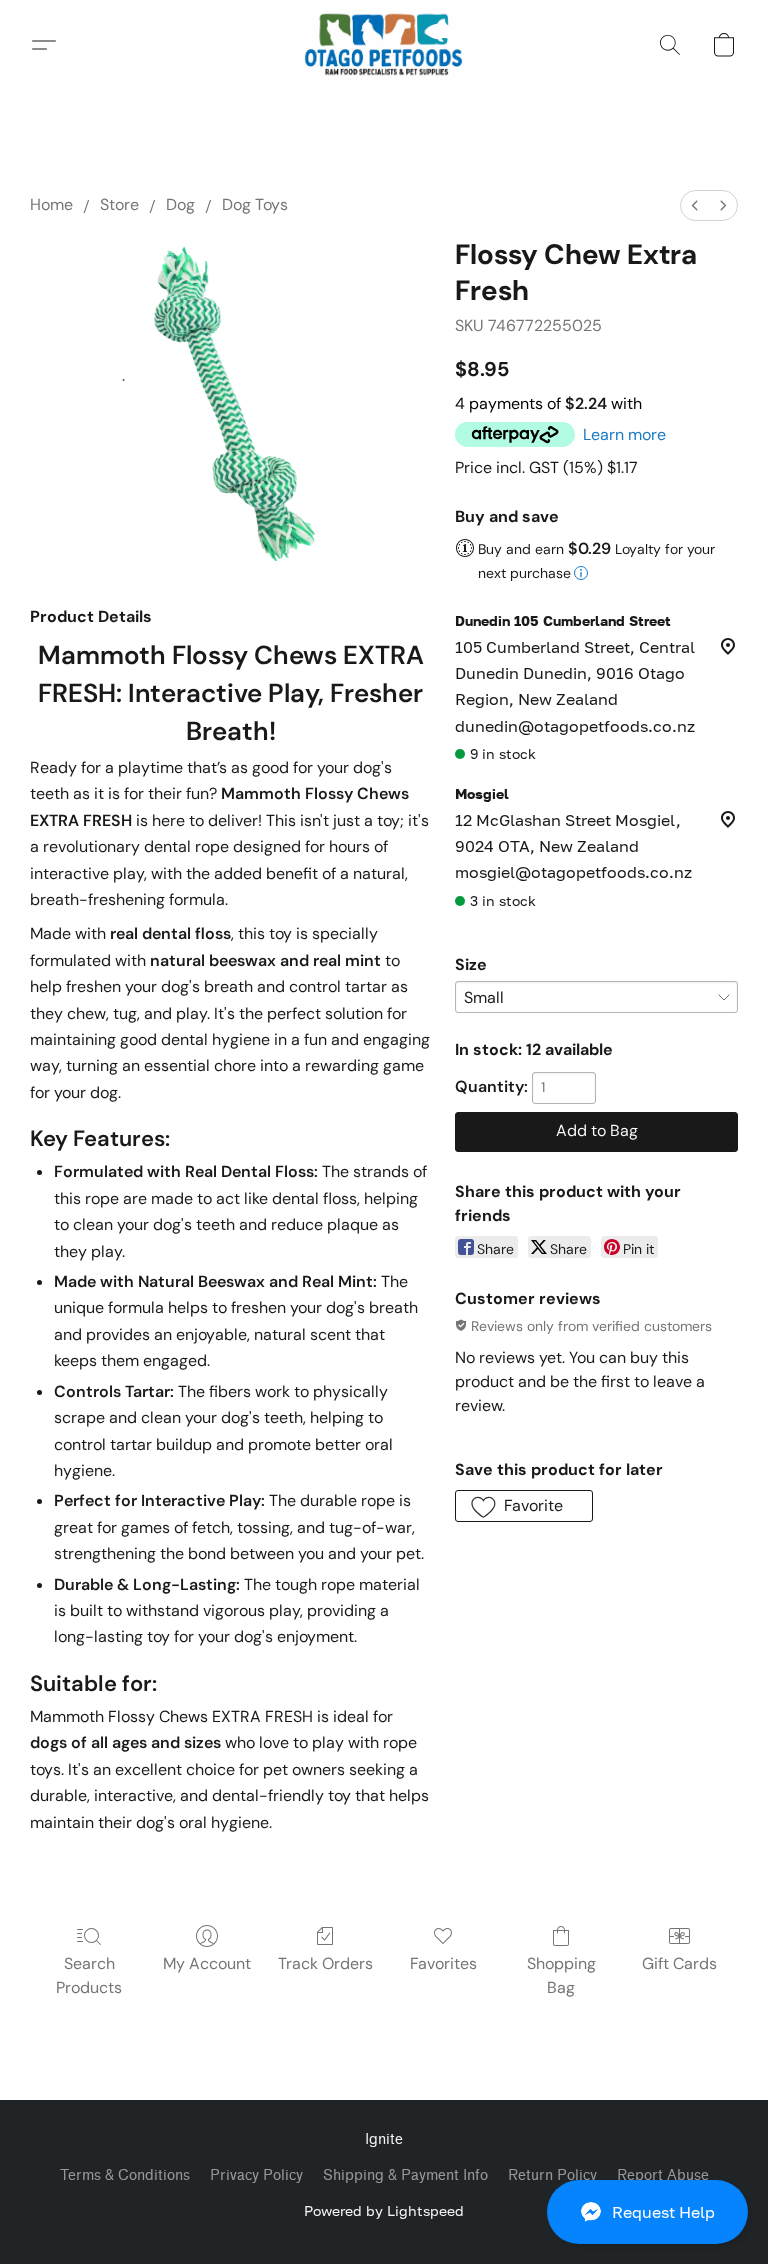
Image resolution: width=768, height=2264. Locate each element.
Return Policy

----

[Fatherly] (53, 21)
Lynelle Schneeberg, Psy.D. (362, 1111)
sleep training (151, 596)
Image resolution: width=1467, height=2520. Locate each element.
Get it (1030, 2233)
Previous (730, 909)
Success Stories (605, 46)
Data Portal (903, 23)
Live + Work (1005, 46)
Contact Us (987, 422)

----

WHAT THE TASK ASKS:
Working from the records above, write out verbatim only the lines from the line containing "Previous (730, 909)" through the line containing "Contact Us (987, 422)".

REPLY:
Previous (730, 909)
Success Stories (605, 46)
Data Portal (903, 23)
Live + Work (1005, 46)
Contact Us (987, 422)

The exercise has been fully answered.